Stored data
+-------+
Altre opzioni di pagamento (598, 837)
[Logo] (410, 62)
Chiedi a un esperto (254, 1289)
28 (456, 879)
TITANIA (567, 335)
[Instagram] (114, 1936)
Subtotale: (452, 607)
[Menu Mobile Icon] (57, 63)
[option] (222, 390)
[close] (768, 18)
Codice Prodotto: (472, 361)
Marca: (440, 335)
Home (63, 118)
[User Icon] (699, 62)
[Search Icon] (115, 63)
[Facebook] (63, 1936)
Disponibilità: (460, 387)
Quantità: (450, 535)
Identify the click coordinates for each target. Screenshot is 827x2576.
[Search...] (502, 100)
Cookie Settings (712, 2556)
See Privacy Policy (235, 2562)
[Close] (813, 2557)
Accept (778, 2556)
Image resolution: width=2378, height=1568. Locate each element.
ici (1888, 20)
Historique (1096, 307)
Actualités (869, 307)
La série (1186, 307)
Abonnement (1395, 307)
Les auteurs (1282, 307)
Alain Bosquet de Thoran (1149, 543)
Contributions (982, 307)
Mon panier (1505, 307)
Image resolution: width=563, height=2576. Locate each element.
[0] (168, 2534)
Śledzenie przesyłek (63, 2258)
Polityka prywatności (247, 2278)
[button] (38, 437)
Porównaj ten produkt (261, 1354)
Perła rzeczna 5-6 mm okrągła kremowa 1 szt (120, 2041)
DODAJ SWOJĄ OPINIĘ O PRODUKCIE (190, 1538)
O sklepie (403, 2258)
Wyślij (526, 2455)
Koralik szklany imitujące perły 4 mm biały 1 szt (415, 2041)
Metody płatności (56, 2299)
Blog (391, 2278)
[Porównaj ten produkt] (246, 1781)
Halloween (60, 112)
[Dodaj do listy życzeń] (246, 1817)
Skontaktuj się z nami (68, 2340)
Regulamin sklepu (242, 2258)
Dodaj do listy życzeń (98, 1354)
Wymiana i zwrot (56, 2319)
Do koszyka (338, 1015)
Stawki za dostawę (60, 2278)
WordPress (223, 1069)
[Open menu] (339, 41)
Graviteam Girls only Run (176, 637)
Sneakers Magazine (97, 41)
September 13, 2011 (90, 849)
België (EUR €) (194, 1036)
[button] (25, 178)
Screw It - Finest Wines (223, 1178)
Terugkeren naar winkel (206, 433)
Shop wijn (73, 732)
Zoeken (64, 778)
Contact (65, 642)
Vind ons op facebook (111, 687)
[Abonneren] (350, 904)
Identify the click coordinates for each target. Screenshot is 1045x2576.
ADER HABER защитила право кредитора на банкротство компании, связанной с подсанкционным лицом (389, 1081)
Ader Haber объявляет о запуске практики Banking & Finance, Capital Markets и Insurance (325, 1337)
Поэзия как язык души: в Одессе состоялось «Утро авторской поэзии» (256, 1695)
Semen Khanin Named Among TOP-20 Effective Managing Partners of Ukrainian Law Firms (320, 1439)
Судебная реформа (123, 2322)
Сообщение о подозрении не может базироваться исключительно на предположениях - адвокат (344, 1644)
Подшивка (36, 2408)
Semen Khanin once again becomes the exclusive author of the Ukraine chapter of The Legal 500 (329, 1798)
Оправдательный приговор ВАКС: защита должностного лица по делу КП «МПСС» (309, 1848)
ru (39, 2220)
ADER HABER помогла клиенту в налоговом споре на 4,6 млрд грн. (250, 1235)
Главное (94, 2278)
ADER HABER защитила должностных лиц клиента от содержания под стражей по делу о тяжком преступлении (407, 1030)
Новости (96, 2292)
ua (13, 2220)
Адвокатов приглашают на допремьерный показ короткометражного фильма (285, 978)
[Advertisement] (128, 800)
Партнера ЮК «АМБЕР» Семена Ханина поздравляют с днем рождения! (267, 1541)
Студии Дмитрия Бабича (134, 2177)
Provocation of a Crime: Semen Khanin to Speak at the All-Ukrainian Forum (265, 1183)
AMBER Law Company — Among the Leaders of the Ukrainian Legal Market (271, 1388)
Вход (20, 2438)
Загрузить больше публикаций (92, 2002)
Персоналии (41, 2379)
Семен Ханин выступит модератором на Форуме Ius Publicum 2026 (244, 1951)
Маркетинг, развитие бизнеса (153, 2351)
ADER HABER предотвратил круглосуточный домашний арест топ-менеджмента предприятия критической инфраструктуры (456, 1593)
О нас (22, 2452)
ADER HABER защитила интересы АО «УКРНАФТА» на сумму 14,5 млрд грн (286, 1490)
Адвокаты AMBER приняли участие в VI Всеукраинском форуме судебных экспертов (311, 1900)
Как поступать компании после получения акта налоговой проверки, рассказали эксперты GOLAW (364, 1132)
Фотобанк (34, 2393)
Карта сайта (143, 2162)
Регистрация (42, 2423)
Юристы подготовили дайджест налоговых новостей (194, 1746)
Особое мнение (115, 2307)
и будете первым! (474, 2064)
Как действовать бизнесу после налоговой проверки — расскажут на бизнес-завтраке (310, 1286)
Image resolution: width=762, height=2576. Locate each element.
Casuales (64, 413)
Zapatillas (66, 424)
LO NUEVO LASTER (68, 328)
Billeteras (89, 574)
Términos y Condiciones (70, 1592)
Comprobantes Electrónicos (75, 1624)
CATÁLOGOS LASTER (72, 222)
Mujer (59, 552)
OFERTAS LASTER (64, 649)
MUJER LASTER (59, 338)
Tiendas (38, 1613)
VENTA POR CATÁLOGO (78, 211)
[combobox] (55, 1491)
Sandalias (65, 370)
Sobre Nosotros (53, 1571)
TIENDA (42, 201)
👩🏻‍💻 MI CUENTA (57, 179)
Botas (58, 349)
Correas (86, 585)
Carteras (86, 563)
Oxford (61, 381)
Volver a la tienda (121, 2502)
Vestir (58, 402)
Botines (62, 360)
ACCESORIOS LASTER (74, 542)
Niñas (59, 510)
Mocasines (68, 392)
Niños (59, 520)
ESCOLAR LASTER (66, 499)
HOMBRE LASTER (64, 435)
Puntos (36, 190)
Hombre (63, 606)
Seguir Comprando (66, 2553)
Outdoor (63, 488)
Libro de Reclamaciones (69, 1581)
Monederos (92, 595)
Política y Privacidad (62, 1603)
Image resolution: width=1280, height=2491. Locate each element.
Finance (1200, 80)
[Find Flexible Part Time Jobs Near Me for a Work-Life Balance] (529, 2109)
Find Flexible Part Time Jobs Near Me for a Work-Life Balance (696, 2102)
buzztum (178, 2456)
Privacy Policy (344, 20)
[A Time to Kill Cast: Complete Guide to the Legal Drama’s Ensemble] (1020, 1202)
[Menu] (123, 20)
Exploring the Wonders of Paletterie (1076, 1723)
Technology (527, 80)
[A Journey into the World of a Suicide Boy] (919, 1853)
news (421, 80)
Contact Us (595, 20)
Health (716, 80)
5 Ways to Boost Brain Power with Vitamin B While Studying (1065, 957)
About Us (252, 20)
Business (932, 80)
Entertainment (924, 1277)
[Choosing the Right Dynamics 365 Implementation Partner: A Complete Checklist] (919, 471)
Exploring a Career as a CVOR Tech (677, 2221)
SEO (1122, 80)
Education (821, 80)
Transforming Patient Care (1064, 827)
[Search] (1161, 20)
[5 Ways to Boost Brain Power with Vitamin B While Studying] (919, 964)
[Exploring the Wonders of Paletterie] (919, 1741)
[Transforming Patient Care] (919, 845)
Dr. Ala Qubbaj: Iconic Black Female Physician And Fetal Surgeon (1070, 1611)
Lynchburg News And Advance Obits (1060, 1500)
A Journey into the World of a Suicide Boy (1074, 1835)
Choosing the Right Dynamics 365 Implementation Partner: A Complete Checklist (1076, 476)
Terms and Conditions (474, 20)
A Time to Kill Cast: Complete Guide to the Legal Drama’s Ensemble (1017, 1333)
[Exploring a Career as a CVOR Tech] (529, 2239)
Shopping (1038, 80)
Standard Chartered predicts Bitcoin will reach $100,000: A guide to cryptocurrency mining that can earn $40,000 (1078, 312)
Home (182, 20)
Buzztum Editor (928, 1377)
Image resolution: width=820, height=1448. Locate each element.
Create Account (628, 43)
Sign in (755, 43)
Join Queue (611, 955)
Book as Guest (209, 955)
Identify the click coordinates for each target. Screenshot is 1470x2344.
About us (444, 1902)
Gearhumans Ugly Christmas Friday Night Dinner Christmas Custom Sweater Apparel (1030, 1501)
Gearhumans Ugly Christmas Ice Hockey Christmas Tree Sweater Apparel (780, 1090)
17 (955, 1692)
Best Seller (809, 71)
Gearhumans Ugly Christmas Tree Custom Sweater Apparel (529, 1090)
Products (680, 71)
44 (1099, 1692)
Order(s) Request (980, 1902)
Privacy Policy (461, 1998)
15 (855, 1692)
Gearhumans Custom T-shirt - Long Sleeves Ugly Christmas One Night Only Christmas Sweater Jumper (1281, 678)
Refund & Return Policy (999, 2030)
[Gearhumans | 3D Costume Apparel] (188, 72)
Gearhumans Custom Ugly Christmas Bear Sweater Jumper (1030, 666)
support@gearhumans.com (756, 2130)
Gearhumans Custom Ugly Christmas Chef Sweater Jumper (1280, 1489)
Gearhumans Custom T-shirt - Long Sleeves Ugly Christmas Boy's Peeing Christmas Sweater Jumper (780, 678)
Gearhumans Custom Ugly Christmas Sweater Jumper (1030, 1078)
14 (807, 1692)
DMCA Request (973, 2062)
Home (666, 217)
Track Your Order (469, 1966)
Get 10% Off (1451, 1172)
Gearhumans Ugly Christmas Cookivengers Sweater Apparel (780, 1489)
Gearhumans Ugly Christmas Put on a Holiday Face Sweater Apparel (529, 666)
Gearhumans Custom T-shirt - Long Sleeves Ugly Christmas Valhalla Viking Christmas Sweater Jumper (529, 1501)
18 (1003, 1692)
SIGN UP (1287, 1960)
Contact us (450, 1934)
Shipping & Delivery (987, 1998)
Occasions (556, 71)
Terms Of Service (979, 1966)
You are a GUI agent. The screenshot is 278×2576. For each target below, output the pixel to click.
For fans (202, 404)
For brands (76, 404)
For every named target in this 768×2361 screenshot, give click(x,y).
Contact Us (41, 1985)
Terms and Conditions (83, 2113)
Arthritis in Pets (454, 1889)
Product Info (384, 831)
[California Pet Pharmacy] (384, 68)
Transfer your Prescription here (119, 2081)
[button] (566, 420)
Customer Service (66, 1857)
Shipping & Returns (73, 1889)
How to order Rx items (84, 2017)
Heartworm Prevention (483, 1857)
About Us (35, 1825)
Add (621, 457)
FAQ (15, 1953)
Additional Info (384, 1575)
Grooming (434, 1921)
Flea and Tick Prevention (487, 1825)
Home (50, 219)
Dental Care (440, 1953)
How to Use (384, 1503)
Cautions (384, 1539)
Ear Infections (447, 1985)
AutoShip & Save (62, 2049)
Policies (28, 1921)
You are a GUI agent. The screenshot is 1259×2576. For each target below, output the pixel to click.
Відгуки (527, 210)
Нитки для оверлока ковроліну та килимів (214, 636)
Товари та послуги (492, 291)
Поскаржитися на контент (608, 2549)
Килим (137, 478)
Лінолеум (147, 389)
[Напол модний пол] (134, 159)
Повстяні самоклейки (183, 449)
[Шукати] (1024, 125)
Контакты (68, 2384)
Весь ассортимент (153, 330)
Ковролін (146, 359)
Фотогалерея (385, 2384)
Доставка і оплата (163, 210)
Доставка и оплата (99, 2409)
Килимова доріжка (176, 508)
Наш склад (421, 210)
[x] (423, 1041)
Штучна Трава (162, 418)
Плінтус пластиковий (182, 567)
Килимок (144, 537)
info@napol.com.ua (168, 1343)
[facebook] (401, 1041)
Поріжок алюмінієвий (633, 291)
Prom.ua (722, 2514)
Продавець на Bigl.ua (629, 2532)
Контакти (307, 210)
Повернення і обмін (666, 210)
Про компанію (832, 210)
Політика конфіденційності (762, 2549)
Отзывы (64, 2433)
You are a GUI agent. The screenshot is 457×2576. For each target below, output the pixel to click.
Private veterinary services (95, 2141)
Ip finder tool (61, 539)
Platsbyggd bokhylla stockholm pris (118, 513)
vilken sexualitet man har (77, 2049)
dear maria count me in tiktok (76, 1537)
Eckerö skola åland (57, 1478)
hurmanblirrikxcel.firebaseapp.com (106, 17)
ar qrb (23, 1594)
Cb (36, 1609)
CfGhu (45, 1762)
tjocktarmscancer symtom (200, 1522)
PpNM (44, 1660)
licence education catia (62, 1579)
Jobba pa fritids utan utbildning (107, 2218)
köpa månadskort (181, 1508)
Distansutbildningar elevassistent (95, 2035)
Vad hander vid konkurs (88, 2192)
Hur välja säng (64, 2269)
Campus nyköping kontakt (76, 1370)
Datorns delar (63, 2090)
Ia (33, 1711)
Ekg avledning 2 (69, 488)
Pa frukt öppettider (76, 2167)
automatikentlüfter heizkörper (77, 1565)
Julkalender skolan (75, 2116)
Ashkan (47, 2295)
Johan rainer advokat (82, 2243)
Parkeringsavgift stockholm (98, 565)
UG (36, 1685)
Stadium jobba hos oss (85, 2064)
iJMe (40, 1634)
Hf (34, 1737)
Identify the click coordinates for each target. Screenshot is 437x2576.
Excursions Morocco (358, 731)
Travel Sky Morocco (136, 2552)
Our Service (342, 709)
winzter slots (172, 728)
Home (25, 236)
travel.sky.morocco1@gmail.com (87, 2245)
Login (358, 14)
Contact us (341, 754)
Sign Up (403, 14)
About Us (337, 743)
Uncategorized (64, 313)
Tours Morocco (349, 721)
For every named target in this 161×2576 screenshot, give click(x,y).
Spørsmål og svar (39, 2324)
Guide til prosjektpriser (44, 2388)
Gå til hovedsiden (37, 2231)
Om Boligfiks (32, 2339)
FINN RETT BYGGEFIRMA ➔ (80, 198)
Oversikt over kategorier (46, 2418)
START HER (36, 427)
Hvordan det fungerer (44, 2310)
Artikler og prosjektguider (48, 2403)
+-------+
Problem:
Take the lines above from the one containing "ESCOLAR LASTER (66, 499)" down to the one containing "Finance (1200, 80)", and transcribe them exactly, both ends included.

The answer:
ESCOLAR LASTER (66, 499)
HOMBRE LASTER (64, 435)
Puntos (36, 190)
Hombre (63, 606)
Seguir Comprando (66, 2553)
Outdoor (63, 488)
Libro de Reclamaciones (69, 1581)
Monederos (92, 595)
Política y Privacidad (62, 1603)
Image resolution: width=1280, height=2491. Locate each element.
Finance (1200, 80)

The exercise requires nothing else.